Only the text of the entries below should appear in your exact transcription; leave out every picture.
+++ TASK DATA +++
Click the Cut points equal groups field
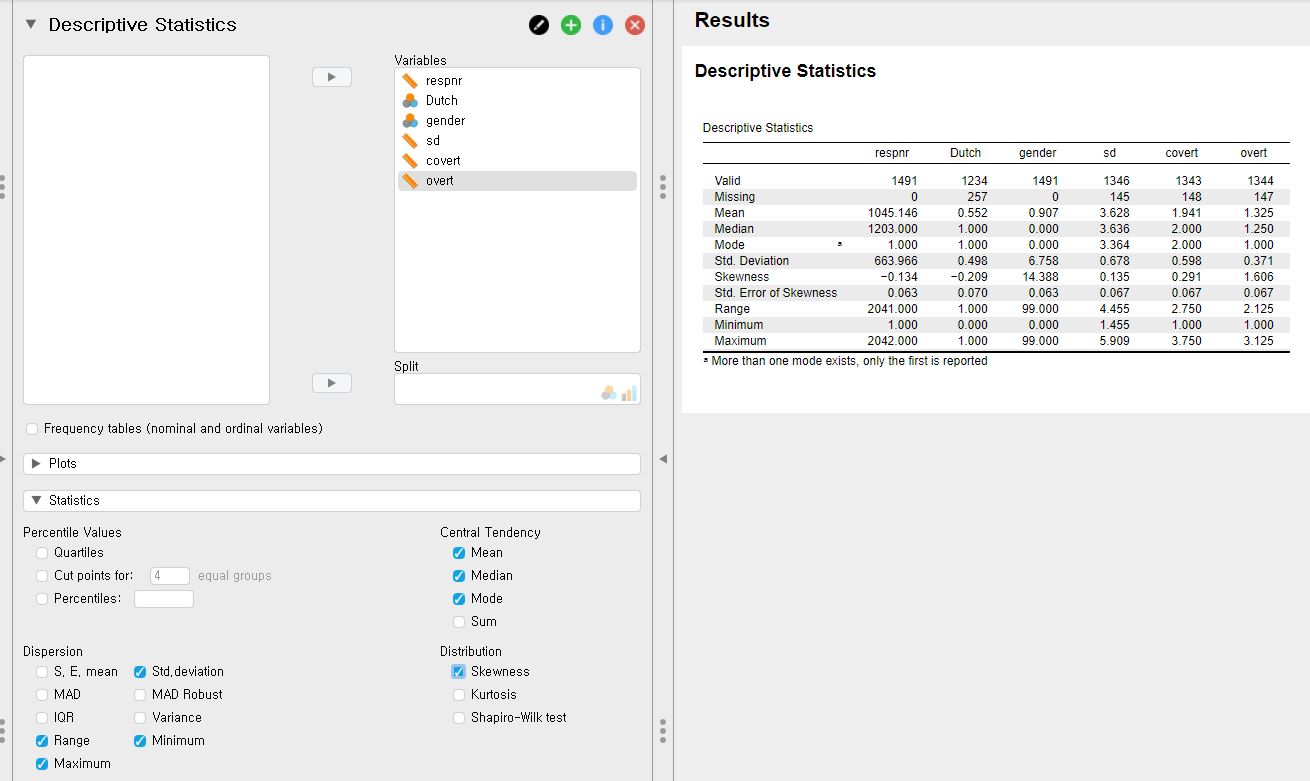This screenshot has width=1310, height=781. coord(169,576)
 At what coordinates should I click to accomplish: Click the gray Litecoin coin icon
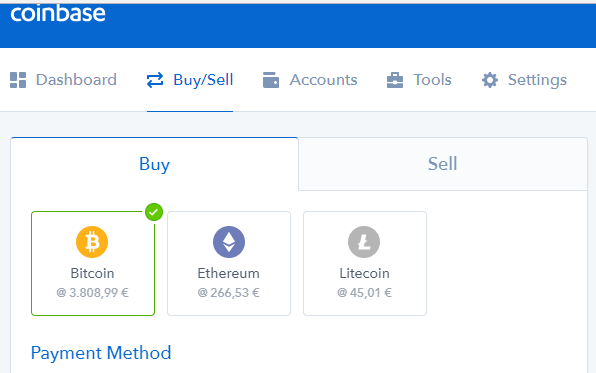tap(364, 242)
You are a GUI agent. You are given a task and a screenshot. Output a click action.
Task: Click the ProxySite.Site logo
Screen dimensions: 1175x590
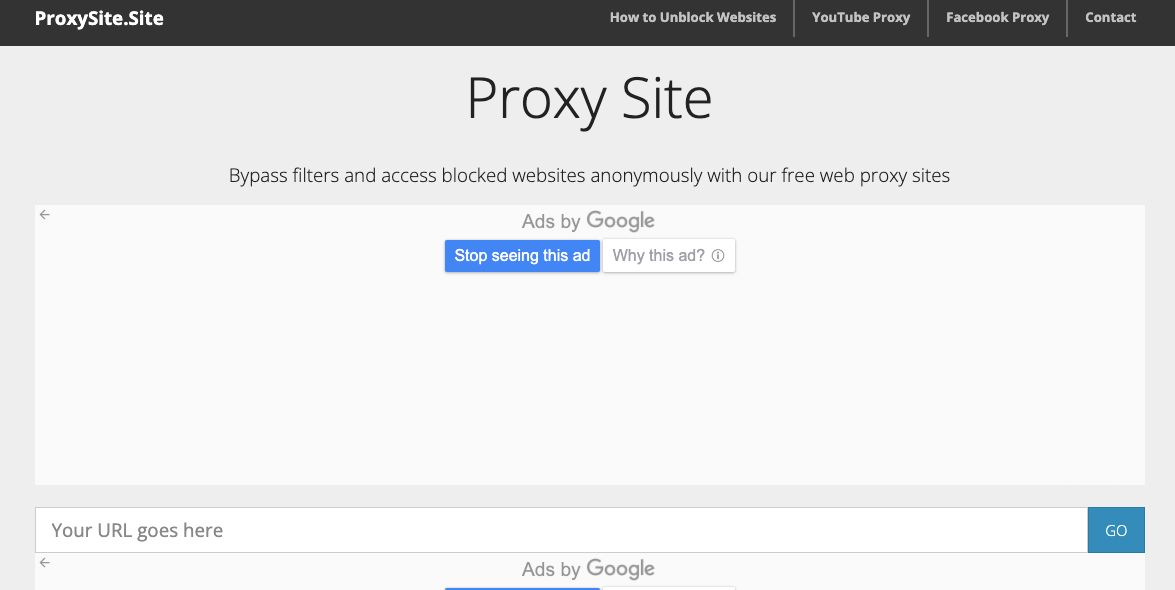[x=98, y=17]
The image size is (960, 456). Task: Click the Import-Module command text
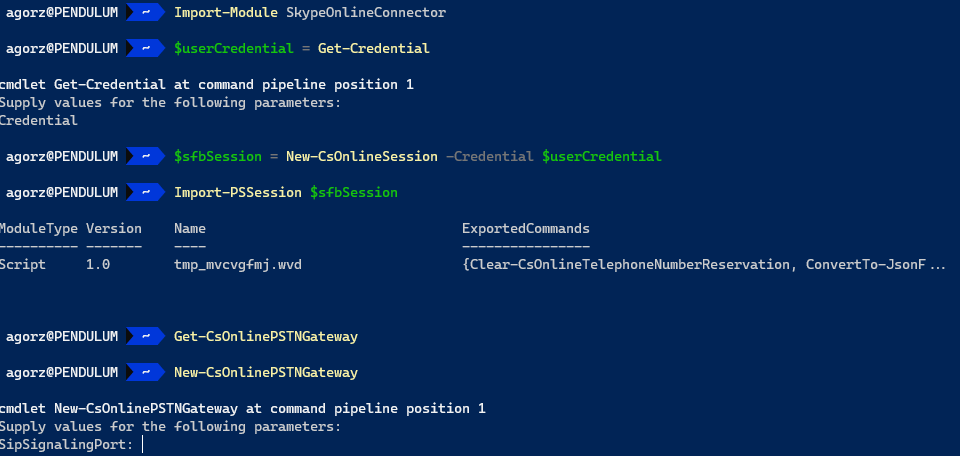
+++
RESULT:
Click the Cut points equal groups field
This screenshot has width=1310, height=781. coord(169,576)
 At what coordinates should I click to accomplish: Click the gray Litecoin coin icon
tap(364, 242)
You are a GUI agent. You are given a task and a screenshot. Output a click action.
Task: Click the ProxySite.Site logo
Screen dimensions: 1175x590
[x=98, y=17]
The image size is (960, 456). Task: Click the Import-Module command text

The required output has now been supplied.